**Task data**

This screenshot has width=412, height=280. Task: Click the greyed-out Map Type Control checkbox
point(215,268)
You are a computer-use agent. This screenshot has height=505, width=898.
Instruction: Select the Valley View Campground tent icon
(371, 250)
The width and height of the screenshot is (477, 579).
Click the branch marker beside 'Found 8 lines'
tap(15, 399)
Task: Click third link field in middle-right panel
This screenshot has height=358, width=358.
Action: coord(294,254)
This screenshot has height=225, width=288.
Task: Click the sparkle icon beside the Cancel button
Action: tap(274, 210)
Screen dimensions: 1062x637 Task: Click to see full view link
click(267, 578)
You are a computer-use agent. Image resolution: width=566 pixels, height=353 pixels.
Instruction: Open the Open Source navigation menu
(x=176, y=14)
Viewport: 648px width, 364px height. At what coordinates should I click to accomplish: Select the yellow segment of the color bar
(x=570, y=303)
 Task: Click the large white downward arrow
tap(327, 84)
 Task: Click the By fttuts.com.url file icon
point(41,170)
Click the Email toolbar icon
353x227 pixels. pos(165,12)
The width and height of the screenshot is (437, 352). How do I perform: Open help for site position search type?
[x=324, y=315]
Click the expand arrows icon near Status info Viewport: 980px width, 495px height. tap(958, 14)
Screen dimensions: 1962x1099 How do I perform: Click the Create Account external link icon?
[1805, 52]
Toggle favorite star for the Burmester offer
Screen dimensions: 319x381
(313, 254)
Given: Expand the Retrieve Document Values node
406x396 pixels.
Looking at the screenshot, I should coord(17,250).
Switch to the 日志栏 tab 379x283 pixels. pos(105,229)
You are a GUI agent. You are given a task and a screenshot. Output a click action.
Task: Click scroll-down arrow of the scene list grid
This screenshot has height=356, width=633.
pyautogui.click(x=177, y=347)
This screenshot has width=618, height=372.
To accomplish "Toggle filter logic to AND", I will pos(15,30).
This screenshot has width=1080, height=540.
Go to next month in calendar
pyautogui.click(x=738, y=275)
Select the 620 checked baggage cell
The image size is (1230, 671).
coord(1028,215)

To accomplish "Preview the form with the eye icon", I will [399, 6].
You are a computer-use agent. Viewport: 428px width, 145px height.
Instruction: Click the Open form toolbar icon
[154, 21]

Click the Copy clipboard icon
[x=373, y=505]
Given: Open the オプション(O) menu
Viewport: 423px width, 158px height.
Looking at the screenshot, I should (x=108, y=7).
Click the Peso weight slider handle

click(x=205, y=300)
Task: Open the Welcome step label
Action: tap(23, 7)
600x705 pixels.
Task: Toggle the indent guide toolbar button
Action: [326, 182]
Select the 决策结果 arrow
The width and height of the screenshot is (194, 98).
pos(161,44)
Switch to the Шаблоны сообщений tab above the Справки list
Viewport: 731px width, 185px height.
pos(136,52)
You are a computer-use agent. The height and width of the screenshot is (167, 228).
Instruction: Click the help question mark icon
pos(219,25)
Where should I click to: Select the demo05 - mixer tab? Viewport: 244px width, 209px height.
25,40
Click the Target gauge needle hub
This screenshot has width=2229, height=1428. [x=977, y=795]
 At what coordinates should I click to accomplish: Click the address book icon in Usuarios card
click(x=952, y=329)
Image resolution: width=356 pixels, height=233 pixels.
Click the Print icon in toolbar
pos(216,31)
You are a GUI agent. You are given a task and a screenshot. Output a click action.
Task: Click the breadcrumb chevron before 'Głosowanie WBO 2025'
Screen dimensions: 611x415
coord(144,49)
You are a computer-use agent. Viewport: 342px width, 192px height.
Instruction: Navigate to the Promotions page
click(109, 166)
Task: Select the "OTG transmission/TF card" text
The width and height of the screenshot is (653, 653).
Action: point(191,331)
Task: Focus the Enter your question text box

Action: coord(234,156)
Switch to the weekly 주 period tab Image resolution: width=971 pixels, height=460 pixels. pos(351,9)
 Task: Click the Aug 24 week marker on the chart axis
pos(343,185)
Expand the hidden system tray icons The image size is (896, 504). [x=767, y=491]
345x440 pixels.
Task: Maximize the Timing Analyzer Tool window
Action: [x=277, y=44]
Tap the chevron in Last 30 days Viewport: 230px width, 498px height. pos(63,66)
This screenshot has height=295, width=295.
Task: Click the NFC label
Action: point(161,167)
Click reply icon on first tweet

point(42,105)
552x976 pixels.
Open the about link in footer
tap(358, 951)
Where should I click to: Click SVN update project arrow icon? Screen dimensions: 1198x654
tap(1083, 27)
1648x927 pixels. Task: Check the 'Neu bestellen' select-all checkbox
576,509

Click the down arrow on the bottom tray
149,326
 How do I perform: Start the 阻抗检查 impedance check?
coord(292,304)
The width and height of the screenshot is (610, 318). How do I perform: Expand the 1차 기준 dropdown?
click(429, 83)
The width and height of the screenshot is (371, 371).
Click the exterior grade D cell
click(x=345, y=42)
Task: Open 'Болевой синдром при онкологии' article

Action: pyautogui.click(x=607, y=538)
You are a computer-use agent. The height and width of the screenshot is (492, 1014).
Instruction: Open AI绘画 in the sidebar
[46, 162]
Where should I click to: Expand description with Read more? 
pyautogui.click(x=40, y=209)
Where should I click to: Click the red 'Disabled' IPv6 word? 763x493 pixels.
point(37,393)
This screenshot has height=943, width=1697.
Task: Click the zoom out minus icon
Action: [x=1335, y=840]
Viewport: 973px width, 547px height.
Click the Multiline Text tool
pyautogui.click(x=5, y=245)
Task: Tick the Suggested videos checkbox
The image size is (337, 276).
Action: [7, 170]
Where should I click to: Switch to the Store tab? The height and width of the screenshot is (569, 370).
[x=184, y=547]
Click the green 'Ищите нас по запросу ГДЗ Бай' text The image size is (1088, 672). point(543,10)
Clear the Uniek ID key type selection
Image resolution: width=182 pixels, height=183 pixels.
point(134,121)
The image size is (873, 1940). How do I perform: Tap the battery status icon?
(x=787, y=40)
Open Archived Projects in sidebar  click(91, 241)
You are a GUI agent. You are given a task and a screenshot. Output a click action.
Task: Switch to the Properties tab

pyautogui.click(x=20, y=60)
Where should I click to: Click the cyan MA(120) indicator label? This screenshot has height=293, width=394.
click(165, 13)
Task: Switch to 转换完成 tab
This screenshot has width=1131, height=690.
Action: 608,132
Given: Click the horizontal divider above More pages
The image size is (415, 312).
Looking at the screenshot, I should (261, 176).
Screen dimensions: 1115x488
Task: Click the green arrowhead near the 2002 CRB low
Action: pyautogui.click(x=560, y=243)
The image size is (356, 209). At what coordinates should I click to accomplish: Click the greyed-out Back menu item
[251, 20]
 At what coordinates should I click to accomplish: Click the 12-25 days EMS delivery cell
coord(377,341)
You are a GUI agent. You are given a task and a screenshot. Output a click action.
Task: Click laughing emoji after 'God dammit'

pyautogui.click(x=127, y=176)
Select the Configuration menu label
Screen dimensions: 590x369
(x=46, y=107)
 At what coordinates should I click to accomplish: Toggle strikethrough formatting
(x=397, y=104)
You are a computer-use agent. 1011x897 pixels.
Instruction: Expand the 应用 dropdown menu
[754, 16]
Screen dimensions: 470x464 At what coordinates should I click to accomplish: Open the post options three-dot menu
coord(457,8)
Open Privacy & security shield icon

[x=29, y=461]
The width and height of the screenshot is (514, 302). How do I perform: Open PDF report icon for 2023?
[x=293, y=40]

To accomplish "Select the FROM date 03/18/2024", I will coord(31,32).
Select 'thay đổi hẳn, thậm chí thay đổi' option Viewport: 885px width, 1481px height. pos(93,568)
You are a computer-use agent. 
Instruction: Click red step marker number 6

**Task to complete**
Determine the number of lines in the records that include the string "will", and respond with that number only.

**Response area**
3